Entries taken from a collection:
◇ ◇ ◇ ◇

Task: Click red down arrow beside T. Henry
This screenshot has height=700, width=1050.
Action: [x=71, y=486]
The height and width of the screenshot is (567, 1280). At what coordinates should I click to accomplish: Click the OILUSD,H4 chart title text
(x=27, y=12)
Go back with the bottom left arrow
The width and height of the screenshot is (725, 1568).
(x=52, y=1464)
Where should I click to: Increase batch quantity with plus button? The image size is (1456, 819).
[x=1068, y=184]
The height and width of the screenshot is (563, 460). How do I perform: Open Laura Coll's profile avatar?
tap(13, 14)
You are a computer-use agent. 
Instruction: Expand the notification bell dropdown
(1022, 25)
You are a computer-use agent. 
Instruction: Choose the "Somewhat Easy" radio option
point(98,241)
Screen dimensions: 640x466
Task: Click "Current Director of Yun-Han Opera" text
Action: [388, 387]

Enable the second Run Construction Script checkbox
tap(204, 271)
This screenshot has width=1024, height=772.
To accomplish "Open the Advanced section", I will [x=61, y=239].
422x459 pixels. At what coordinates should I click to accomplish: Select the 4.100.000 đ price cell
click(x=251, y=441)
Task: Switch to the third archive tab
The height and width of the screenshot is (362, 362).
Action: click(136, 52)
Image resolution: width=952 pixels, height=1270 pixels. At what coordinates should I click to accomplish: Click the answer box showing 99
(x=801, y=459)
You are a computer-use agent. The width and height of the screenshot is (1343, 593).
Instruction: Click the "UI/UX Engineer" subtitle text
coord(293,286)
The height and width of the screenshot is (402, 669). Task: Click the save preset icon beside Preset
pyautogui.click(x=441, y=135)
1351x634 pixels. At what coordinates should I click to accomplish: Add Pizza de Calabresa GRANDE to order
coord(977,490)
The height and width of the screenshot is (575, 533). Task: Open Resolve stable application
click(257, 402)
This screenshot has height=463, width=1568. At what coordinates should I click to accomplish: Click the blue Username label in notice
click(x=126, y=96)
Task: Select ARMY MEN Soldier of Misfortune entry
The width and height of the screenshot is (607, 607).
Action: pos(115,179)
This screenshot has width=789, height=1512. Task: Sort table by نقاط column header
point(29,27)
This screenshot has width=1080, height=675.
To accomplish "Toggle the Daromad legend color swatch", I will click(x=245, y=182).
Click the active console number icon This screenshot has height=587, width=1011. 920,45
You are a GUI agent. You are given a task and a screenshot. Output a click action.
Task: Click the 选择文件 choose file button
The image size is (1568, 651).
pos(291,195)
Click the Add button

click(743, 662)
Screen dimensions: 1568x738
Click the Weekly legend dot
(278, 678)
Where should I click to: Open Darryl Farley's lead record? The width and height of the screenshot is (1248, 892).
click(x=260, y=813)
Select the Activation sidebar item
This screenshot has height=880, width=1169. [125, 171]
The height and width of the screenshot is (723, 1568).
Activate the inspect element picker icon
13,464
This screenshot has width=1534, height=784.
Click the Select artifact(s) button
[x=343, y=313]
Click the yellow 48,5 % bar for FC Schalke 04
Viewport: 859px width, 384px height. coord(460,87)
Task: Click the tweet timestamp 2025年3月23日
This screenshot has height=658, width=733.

◇ ◇ ◇ ◇

§ **What to produce**:
Your answer is the line containing "The image size is (1568, 651)." plus every line after it through the end of the entries, given again exactly and alone.

§ **Task result**:
The image size is (1568, 651).
pos(291,195)
Click the Add button

click(743, 662)
Screen dimensions: 1568x738
Click the Weekly legend dot
(278, 678)
Where should I click to: Open Darryl Farley's lead record? The width and height of the screenshot is (1248, 892).
click(x=260, y=813)
Select the Activation sidebar item
This screenshot has height=880, width=1169. [125, 171]
The height and width of the screenshot is (723, 1568).
Activate the inspect element picker icon
13,464
This screenshot has width=1534, height=784.
Click the Select artifact(s) button
[x=343, y=313]
Click the yellow 48,5 % bar for FC Schalke 04
Viewport: 859px width, 384px height. coord(460,87)
Task: Click the tweet timestamp 2025年3月23日
This screenshot has height=658, width=733.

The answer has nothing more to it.